Pat would often go bush, cutting tea-tree, and he'd cart
it in for Mr Bantry's distilling plant. Mr Bantry was from
Ireland, she told me, and knew all about distilling, but he
was a great admirer of tea-tree oil, which he called 'The
Australian Panacea', and sold at agricultural fairs up and
down the Northern Rivers.
Bantry seemed the ultimate Australian, even though he'd
been born in Ireland and come here as a child.

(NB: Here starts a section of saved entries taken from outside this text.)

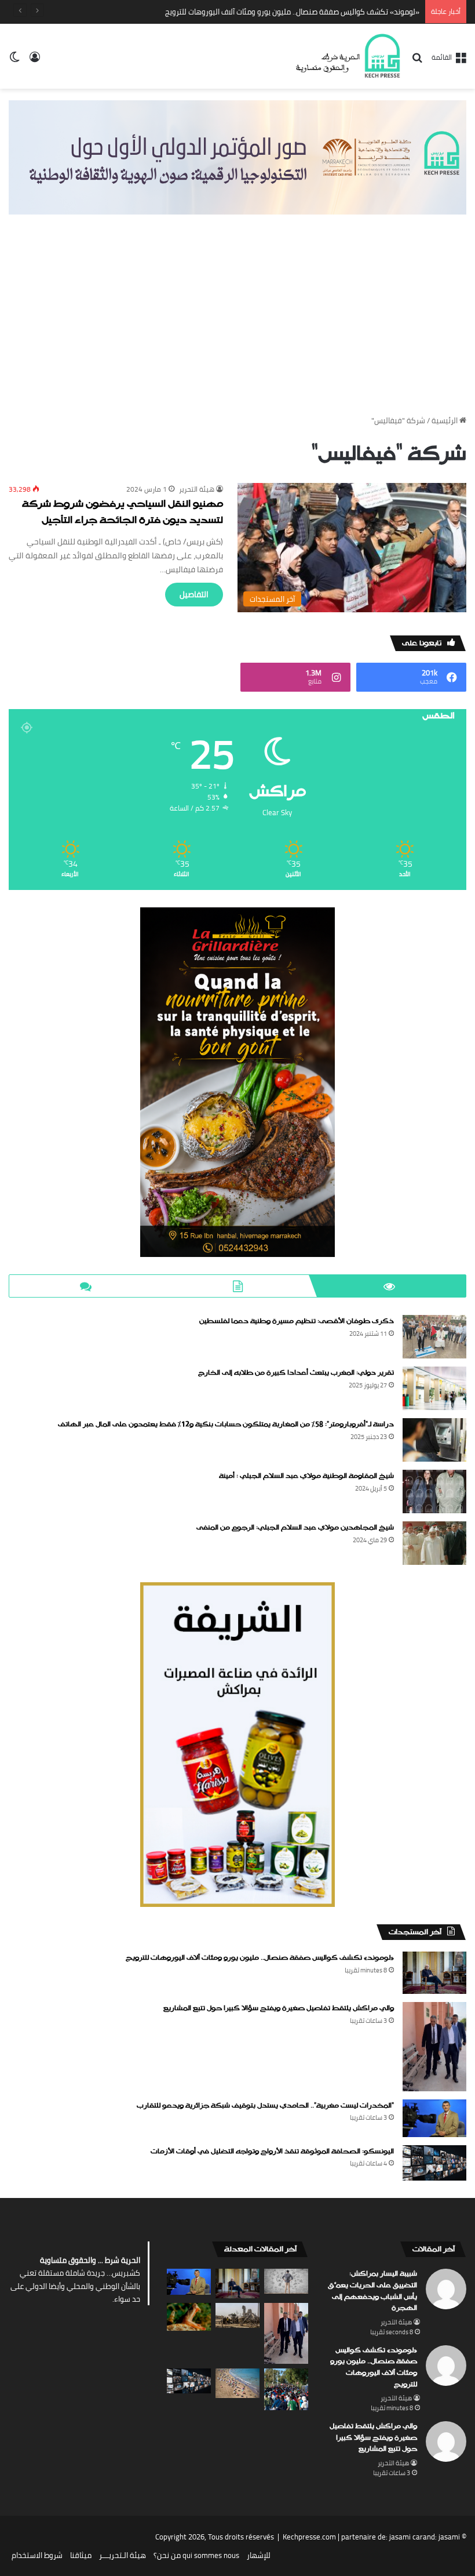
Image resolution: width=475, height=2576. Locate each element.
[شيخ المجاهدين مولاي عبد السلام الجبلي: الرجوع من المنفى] (434, 1543)
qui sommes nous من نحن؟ (196, 2555)
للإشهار (259, 2555)
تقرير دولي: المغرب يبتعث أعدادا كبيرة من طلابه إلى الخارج (296, 1373)
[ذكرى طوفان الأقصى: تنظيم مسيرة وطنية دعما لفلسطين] (434, 1336)
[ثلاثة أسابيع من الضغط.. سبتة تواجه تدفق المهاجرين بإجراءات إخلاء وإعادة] (286, 2389)
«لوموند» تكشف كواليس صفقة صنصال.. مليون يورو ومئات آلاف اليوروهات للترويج (260, 1958)
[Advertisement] (237, 325)
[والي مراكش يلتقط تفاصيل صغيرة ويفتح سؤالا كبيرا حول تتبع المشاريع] (434, 2046)
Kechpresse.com (309, 2537)
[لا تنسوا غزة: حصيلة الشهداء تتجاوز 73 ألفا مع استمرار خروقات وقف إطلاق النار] (237, 2315)
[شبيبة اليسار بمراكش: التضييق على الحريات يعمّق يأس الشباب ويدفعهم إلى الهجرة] (286, 2281)
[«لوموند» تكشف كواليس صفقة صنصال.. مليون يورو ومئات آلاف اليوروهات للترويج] (434, 1973)
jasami (449, 2537)
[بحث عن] (417, 61)
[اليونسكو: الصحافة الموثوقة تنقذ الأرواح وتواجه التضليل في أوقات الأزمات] (434, 2163)
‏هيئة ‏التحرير (196, 489)
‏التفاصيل (194, 594)
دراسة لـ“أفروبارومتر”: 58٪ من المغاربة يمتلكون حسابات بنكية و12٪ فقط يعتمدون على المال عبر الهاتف (226, 1424)
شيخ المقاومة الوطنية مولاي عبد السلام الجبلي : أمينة (306, 1476)
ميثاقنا (81, 2555)
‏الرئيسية (445, 420)
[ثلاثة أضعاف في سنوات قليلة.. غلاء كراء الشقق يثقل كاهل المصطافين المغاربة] (237, 2383)
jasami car (406, 2537)
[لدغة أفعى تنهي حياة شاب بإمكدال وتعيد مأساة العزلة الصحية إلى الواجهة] (189, 2317)
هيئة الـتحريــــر (122, 2555)
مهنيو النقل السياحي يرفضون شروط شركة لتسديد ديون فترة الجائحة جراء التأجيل (122, 513)
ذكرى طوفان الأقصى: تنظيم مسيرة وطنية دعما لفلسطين (296, 1321)
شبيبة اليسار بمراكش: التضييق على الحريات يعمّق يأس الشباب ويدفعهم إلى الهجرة (372, 2291)
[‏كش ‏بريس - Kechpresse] (348, 56)
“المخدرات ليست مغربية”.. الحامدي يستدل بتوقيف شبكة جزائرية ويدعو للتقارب (265, 2105)
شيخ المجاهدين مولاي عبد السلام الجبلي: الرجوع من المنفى (295, 1527)
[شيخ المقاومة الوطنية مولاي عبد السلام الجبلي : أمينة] (434, 1491)
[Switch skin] (14, 61)
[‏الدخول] (35, 61)
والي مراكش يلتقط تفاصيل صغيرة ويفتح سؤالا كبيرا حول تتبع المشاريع (278, 2008)
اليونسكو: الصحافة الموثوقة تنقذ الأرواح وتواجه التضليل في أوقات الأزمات (272, 2151)
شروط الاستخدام (37, 2555)
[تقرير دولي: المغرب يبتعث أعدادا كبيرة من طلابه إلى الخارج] (434, 1388)
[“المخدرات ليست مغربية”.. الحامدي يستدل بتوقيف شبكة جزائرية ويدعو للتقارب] (434, 2118)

On top of
all else, he'd gone cutting sleepers and bridge-bearing
timbers with Rhonda's uncle, who said he was the most
cheerful of company in the bush camp, and never swore
but had as much wit as most swearers. Furthermore, this
bush paragon had broken in a small team of steers and
used them to snig a fence strainer, thus becoming an invaluable
friend to every farmer on Sawpit Creek. And when the
war brought petrol rationing, Pat had easily converted the
Hupmobile into a kerosene burner.
These were the polished feats which had enchanted
the young Rhonda. Everyone, Rhonda included, had been
astonished when Pat volunteered early in the war. There
was a story that a recruiting sergeant managed to get
abstemious Pat full of bombo in Grafton (Leo's home
town, by the way). It might have been a version Pat wanted
spread, since old Mr Bantry was not a lover of the British
Empire in itself. When Pat vanished to North Africa,
Rhonda hung on news of him. He was a member of
the Sixth Divvy, that fabled division. After defeating the
Italians, they moved up to Syria and beat the Vichy French,
before returning to Libya to face Rommel.